George Selgin writes,

U.S. NGDP was restored to its pre-crisis level over two years ago. Since then both its actual and its forecast growth rate have been hovering relatively steadily around 5 percent, or about two percentage points below the pre-crisis rate.The growth rate of U.S. average hourly (money) earnings has, on the other hand, declined persistently and substantially from its boom-era peak of around 4 percent, to a rate of just 1.5 percent.** At some point, surely, these adjustments should have sufficed to eliminate unemployment in so far as such unemployment might be attributed to a mere lack of spending.
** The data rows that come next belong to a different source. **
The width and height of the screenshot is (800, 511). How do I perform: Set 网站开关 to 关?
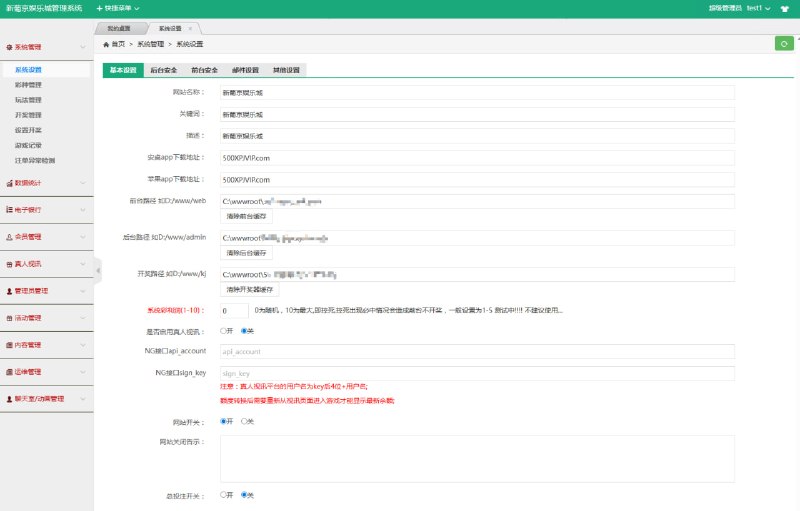coord(244,421)
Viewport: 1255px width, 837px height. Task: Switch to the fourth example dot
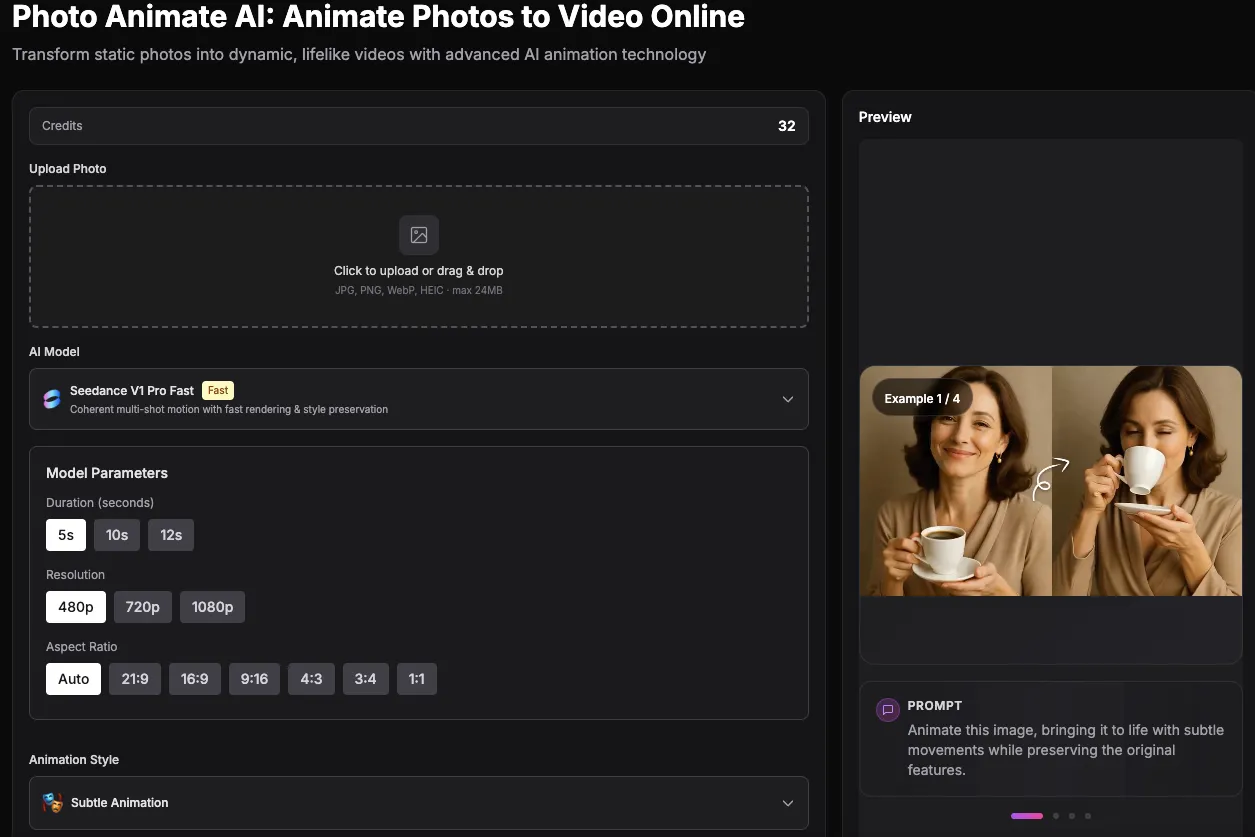pos(1087,815)
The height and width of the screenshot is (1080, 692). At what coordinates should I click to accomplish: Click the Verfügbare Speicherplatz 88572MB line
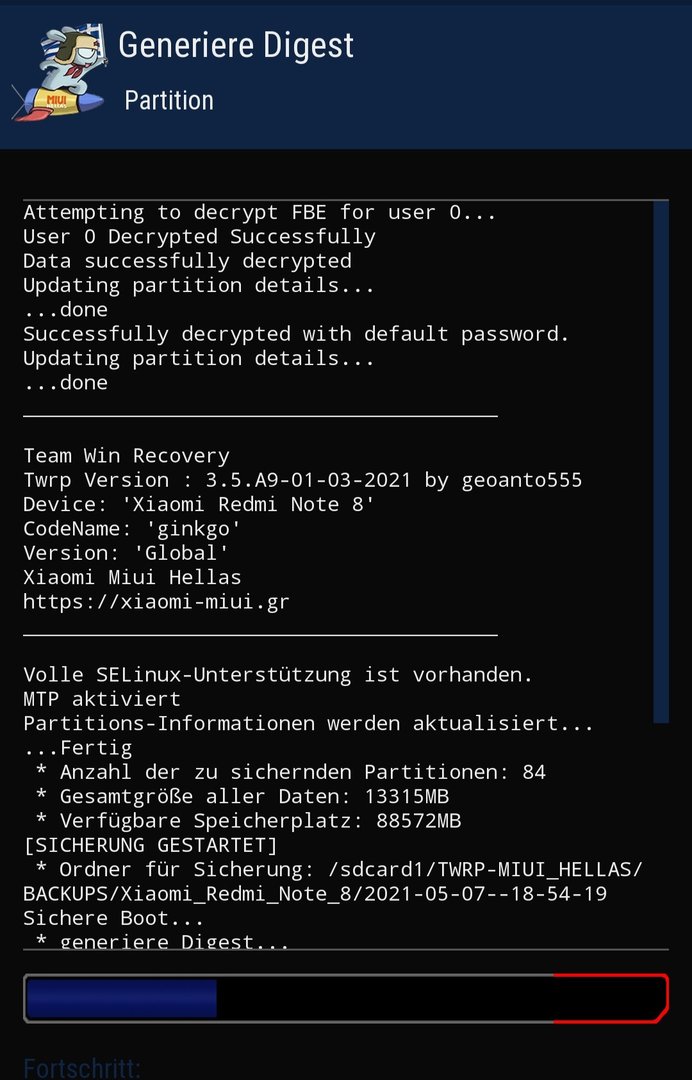[249, 821]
However, he subsequently writes,

one can clearly see how, while NGDP plummeted, hourly wages kept right on increasing, albeit at an ever declining rate. Allowing for compounding, this difference sufficed to create a gap between wage and NGDP levels far exceeding its pre-bust counterpart, and large enough to have been only slightly reduced by subsequent, reasonably robust NGDP growth, notwithstanding the slowed growth of wages.
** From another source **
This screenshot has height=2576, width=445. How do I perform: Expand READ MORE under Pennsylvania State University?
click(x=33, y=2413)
The puzzle is, of course, why wages have kept on rising at all, despite high unemployment.

Scott Sumner responds,

The survey data clearly shows the zero rate point is significant. Now some people argue that this shouldn’t matter, as the average wage increase is still positive, slightly under 2%. But that includes people working in healthy industries who are getting 4% increases, and other workers getting zero percent. It’s an average. So even at this level the zero boundary may be imposing some wage rigidity.

The zero bound is the reluctance of employers to try decreasing wages, as opposed to freezing them. In my view, the worst offenders at this point are state and local governments, who are cutting vital services rather than cutting nominal wages.
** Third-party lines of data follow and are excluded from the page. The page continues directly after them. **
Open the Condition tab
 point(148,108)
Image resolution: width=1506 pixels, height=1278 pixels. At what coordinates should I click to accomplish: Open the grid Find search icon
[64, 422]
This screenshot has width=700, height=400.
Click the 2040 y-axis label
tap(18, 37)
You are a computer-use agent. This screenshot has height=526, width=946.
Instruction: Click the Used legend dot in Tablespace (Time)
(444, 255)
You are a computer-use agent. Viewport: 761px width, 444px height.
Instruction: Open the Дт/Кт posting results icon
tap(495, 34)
If you go back and read James Tobin’s presidential address to the American Economic Association, you will find this exact model of aggregate supply. Two-sector labor market, nominal wages sticky downward at current levels, a shock requiring an adjustment of relative wages. At higher levels of inflation, relative wages adjust more quickly, and employment is higher.

Erik Brynjolfsson writes,

this time around, job destruction is happening faster than job creation, at least for certain types of workers. Demand for jobs involving routine work is rapidly falling since those jobs are the easiest to automate. As entrepreneurs discover and invent new ways to employ the laid off workers, the economy should come to a new equilibrium and re-employ those who lost their old jobs. However, even though the overall economic pie will likely grow, the new equilibrium may involve lower wages for many types of workers, and many may choose to drop out of the labor force entirely, as they have over the past decade.

Erik tells more of a PSST story. I think everyone agrees that there is some combination of the PSST story and the Tobin story. And most people would agree that as time goes on, the proportion of unemployment attributable to the Tobin story falls.